けれど、魔王様の言葉がそれを諌めた。こうなった以上、彼らは私の協力者という立場でしか動けなくなったのだ。最も憤っているであろう配下達に向け、落としどころを示して見せたのだろう。
だからこそ、私のやるべきことは決まっている。
「貴方の期待に沿うよう、動いて見せますよ。私が無理なら、猟犬達が解き放たれてしまいますから」
くすくすと笑う私に、呆れたような魔王様の溜息が届く。そんな様子を、ガニア勢は驚愕の表情のまま見つめていた。
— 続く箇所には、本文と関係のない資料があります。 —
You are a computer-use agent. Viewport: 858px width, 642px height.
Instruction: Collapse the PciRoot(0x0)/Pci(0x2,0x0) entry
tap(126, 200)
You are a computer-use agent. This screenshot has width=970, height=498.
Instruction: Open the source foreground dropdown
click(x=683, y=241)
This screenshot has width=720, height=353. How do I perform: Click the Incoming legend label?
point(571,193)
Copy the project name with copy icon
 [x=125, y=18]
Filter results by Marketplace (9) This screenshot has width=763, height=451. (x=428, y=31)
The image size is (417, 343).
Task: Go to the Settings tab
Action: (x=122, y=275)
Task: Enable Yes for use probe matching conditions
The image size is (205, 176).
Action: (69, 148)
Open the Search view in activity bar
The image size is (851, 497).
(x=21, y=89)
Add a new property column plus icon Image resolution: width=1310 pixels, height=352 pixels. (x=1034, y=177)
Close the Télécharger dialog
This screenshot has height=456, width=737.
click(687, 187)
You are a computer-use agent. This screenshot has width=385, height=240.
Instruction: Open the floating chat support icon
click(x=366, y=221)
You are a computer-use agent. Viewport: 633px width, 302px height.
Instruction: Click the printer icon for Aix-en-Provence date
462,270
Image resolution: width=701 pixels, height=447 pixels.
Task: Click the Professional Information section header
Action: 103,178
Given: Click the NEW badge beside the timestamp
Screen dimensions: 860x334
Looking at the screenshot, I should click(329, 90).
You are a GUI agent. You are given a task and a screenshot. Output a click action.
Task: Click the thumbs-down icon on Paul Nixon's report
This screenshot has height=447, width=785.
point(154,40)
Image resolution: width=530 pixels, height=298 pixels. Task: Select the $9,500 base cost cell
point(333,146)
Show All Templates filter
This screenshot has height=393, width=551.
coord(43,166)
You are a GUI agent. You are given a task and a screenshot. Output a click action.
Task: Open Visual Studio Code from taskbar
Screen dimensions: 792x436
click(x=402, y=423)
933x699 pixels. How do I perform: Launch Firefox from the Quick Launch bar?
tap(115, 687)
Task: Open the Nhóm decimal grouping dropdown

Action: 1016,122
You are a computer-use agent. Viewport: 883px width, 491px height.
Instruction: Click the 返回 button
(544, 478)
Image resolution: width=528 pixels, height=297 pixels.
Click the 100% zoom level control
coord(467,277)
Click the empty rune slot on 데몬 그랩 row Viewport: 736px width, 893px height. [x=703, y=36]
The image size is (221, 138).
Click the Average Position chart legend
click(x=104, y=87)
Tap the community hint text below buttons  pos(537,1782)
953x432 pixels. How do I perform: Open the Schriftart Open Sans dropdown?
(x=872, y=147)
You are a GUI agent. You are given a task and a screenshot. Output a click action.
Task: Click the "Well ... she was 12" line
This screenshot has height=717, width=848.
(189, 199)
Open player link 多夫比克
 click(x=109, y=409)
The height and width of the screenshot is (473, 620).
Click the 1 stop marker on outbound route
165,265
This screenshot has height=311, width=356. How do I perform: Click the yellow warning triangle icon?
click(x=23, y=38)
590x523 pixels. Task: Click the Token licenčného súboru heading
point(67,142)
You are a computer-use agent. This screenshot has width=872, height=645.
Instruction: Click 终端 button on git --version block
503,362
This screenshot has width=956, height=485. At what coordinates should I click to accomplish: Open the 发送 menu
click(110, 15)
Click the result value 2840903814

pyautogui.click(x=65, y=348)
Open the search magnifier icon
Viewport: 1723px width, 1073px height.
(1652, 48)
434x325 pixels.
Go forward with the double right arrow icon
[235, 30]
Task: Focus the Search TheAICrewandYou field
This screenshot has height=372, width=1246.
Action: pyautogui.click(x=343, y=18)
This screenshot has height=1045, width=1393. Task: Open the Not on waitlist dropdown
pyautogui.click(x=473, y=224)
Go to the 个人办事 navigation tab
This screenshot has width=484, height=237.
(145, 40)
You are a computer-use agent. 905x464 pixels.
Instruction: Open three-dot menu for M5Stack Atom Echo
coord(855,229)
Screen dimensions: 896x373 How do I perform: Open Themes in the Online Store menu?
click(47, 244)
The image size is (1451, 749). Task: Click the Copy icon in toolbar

異世界人である私に、魔王殿下の信頼があることが不思議なのか。
それとも、世界の災厄たる魔導師が、大人しく従うことに恐れ慄いているのか。
込められた感情がどんなものかは判らないけれど、すでに私の『狩り』は始まったのだ。
「さあ、どんな手を使ってくるかな? ふふ、楽しませてくださいね?」
完膚なきまでに、叩き潰してやろうじゃない――そう呟く私に、シュアンゼ殿下だけがひっそりと口元を笑みの形に歪める。微笑み返す私達は、まさしく同じ狩りに興じる『共犯者』。
良い相棒になれそうですね? シュアンゼ殿下。
覚悟を問う……と言えば聞こえはいいですが、主人公自身の行動がアレなので
事前通達しているだけ。
何かあっても『文句言うな、やるって決めただろ』で通す気満々です。
そして魔王殿下サイドでは前話のあれこれが展開中だったため、気遣ったのではなく
主人公の方を暫く放置……というのが真相。
基本的に優しい魔王殿下ですが、主人公の起こす騒動の先を見越し、
迷惑料込みで、ああいった発言をしているだけ。
微妙にズレつつ、猫親子は本日も平常運転。そんな二人を、周囲は勝手に誤解していきます。